The three-speed automatic transmission and the rest of the instrumentation paid homage to the jet age while bowing to the booming sensation of the world in the seventh decade: the space-going adventure. Pushbutton everything, a three-dimensional AstraDome Panelescent instrument panel, and eight-way front seats – what more could one ask for in 1960?

Some viewers of the video – make that “everyone” – would take this Sheffield Silver New Yorker over any of the contemporary offerings from any automaker. And who can argue against this choice? How many cars today have seats that greet the driver and passenger and swivel outside to make getting in easier?
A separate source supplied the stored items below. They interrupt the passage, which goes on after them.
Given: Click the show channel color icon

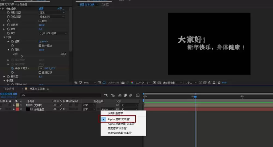Looking at the screenshot, I should (x=132, y=83).
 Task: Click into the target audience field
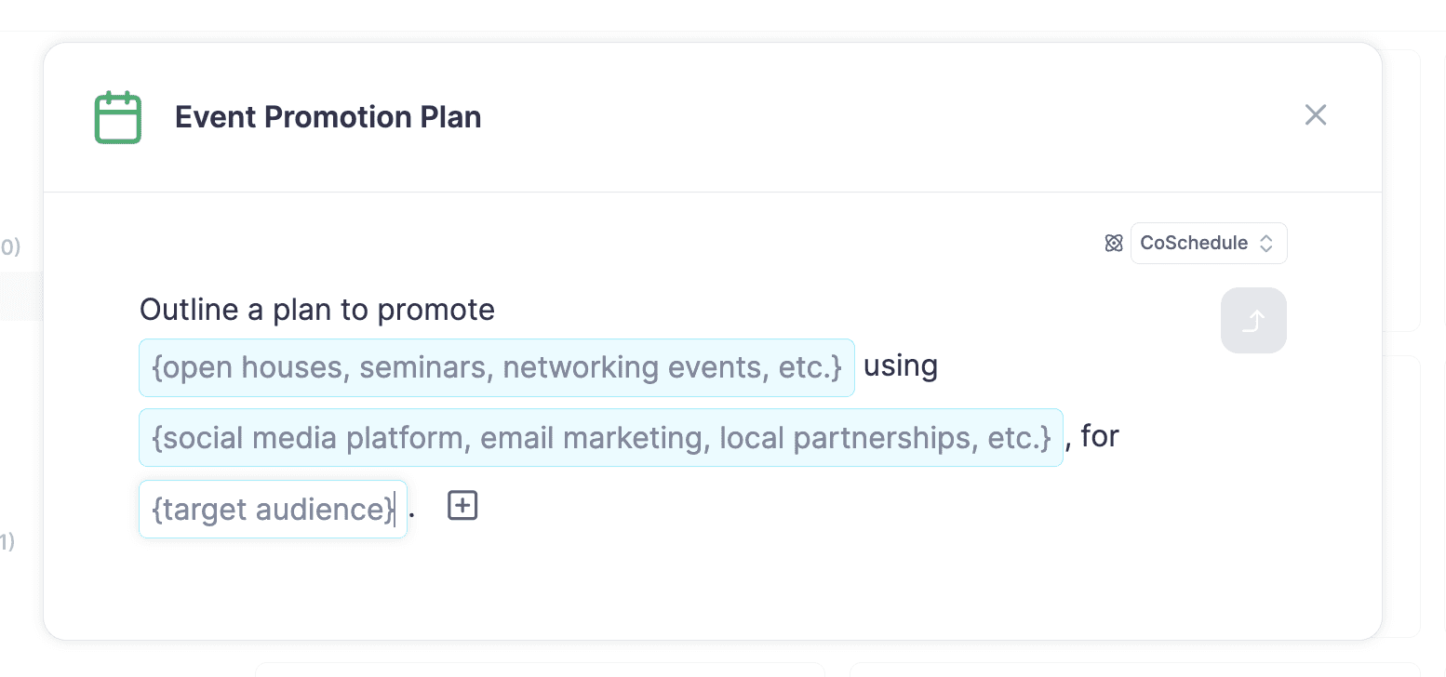pos(272,510)
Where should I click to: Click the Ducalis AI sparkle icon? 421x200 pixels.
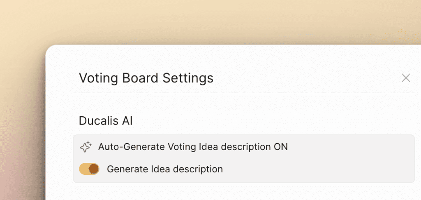86,147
Chrysler did that six decades ago; the seats would automatically turn toward the door when it was opened. Alternatively, a manual mechanism would do the same, with a simple push of the lever (see it in the video at the 5:30 mark). The automatic swivel seats came later in the model year, so this early build has a simple system.

Chrysler’s designers might have outdone themselves with the 1960 New Yorker, but they didn’t know when to stop (or got carried away by the drawing and clay-modeling frenzy; they didn’t want to call it a day). The convertible we see here sports a perfectly useless but otherwise cool-looking simulated trunk lid indentation that mimics the spare wheel cover.

The sixth wheel sits neatly in the cargo bay but is not attached to the ‘Flight-Sweep’ deck lid. If anything, the ‘Continental kit’ ornament was there to remind buyers that the New Yorker could take on four passengers and their luggage and stop 500 miles (800 kilometers) later that same day—something this very car might have done at one time in its 78,514-mile-long existence (126,330 km).